The Appeal Panel of the NSW Administrative Decisions Tribunal has allowed the Commissioner’s appeal against an earlier decision, which had held that a property was “used and occupied” by a taxpayer as his principal place of residence for the 2004 to 2007 land tax years.
The matter concerned a taxpayer who spent 6 weeks of the year at the subject property and spent the other 46 weeks at another property he owned (his former matrimonial home). At first instance, the NSW Administrative Decisions Tribunal held that the subject property was “used and occupied” by the taxpayer as his principal place of residence pursuant to clause 2(2)(b) of Sch 1A to the Land Tax Management Act 1956 (NSW).
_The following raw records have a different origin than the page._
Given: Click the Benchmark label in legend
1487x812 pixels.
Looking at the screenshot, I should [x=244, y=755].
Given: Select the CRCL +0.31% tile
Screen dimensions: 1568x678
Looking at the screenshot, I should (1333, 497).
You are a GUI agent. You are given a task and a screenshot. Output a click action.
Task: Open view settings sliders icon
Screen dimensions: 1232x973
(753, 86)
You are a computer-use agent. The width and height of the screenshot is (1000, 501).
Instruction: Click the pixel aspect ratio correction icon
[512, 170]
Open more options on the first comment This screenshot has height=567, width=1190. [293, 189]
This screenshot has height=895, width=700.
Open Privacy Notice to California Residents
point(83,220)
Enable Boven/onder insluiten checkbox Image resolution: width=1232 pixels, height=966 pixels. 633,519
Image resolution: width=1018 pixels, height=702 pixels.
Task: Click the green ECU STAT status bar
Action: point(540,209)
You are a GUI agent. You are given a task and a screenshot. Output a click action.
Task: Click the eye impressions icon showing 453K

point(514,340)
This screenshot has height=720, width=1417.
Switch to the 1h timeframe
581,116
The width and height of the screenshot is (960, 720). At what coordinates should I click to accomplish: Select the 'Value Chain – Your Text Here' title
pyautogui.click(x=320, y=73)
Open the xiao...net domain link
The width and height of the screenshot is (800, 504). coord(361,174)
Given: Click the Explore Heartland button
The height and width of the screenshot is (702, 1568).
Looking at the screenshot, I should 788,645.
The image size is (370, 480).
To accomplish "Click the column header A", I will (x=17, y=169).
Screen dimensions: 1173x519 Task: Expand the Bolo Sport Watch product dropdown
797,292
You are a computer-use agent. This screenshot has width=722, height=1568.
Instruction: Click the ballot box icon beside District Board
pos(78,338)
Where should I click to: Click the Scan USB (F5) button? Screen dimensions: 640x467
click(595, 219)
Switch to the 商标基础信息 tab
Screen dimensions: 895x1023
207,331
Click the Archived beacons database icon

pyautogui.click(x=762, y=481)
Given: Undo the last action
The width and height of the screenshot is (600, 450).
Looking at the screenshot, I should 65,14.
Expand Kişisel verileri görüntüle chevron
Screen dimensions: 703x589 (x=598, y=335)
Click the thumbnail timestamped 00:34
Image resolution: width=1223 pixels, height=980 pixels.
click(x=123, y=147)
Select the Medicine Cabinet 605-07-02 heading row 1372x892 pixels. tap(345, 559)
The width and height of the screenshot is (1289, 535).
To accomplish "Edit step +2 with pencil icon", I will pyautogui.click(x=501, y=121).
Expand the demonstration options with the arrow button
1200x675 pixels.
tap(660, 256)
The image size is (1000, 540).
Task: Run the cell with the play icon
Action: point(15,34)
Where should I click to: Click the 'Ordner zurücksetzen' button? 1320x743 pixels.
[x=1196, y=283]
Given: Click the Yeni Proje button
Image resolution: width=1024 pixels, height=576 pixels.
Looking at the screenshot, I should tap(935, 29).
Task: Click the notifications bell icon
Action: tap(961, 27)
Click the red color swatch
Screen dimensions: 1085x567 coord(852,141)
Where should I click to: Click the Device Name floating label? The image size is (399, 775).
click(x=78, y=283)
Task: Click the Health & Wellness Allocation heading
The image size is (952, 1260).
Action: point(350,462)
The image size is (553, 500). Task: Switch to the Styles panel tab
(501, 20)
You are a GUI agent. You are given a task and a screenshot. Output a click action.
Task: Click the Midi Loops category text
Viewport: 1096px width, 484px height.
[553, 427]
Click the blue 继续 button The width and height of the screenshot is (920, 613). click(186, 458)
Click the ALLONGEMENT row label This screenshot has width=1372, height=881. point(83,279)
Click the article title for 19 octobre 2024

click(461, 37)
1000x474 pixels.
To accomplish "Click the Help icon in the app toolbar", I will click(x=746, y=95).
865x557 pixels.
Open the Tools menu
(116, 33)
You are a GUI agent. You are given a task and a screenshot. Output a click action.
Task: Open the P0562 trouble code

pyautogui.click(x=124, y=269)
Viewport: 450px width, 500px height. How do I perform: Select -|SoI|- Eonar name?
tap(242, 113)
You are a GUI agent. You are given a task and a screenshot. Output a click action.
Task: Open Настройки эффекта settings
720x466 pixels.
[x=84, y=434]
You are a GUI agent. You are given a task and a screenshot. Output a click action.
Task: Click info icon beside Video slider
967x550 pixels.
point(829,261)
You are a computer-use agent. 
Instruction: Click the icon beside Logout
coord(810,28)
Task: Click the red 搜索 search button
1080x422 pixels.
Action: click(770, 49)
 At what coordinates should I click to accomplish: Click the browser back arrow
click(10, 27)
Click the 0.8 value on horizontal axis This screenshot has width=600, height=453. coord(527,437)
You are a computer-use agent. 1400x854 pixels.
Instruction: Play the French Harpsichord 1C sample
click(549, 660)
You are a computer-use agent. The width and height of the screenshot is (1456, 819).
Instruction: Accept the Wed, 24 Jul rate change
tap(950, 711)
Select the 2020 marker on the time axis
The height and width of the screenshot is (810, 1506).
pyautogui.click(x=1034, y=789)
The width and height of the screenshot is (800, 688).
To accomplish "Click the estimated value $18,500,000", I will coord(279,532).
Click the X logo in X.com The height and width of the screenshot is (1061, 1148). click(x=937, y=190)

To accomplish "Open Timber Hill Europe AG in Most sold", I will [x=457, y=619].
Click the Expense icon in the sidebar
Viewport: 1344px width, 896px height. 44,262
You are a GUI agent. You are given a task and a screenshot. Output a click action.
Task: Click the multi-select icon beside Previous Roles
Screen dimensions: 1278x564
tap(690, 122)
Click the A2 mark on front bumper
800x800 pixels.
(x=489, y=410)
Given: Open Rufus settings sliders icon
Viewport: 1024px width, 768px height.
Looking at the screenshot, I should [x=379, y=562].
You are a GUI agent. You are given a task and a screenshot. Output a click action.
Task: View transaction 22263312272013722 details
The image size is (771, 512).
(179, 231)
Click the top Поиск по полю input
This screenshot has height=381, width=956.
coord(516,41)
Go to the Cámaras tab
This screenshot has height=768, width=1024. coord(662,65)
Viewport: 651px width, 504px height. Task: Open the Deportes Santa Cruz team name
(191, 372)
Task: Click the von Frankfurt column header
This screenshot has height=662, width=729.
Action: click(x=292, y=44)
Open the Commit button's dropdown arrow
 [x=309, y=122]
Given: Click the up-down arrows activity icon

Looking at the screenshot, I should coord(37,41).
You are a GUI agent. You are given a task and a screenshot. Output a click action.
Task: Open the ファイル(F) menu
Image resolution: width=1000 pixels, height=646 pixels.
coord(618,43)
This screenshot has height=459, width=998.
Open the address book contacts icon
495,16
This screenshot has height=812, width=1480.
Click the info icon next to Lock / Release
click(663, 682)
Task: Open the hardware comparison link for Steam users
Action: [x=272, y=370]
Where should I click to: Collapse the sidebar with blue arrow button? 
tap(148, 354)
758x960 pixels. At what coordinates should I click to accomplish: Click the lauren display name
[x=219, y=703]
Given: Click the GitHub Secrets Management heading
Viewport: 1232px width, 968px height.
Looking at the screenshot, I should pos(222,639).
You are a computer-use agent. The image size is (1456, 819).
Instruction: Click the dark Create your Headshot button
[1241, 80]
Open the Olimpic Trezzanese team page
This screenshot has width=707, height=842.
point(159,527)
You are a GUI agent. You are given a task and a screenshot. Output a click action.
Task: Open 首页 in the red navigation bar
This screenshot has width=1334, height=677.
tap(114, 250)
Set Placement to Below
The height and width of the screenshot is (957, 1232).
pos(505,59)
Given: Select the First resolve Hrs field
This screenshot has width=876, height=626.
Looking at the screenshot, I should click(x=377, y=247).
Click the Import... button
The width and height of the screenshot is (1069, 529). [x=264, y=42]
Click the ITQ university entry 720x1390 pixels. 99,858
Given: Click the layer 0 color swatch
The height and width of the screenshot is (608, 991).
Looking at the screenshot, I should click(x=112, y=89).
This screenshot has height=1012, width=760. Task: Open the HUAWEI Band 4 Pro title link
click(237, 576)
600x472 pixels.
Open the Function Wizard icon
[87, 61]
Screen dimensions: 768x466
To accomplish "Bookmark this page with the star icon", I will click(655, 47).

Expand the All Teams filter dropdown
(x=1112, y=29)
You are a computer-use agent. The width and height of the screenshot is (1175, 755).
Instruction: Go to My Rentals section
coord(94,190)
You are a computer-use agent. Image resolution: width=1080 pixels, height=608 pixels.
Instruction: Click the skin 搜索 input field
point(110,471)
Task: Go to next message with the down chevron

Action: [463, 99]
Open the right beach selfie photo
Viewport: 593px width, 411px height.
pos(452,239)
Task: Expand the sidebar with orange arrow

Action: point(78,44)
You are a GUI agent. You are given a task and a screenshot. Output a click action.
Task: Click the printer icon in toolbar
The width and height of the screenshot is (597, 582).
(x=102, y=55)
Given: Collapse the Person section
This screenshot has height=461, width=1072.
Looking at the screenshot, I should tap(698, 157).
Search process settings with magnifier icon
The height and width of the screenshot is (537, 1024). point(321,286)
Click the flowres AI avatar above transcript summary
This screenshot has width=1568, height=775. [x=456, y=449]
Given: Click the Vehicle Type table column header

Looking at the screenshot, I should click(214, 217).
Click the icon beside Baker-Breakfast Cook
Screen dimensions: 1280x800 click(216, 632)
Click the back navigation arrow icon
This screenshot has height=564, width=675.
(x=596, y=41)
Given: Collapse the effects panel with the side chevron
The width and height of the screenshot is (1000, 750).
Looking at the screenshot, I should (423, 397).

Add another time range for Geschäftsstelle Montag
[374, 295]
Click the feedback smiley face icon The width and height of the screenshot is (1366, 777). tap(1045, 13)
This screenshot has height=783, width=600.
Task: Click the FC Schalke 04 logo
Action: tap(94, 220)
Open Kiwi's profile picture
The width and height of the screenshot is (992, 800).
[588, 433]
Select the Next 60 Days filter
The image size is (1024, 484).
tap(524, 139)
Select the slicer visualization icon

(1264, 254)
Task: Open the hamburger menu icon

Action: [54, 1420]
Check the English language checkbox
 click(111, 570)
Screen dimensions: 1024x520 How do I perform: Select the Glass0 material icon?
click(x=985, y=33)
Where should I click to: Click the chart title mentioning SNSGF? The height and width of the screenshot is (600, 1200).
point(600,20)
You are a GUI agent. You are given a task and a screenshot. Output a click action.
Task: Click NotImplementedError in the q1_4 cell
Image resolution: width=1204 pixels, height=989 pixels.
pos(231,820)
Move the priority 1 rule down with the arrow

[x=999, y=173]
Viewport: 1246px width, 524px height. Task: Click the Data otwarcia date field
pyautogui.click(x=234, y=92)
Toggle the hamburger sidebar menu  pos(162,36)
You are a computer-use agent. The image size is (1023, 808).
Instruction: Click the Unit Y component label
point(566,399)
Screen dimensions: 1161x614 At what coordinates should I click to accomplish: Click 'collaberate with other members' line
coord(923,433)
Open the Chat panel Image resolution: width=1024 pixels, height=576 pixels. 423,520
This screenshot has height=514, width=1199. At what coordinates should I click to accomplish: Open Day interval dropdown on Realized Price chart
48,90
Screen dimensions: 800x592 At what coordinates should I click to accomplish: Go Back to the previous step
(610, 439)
The Appeal Panel noted the Tribunal accepted the taxpayer’s evidence that after his separation from his wife, he moved out and lived in the subject property while his wife remained in the former home. After the wife’s request that the former home be renovated, an arrangement was agreed to in which she moved out to the subject property while the taxpayer moved into the former home in order to renovate the property. During the years in question, the taxpayer and his wife swapped residences for about 3 weeks at a time twice a year. This was so the taxpayer could celebrate religious holidays and entertain friends in the subject property. The Tribunal also accepted the taxpayer’s evidence that once the renovations were completed, he intended to move back permanently to the subject property and his wife move back to the former home.
The Appeal Panel held the Tribunal had erred in its application of cl 2(2)(b). It held the subject property could not qualify as a “residence”, and accordingly was not the taxpayer’s principal place of residence for the relevant years. It said the present case was not analogous to the “competing residences” cases referred to by the Tribunal in which the taxpayers retained the ability to move between residences at will and without impediment. It held the other property was for those weeks the taxpayer’s place of residence. It added the fact that he returned to the subject property for limited periods each year did not convert that property into a “residence”. The Appeal Panel also held the taxpayer’s long-term intention to return to the property was not relevant for present purposes.
(Chief Comr of State Revenue v Ghali (RD) [2012] NSWADTAP 20, NSW Administrative Decisions Tribunal, Appeal Panel, O’Connor P, Hole JM, Bennett NJM, 7 June 2012.)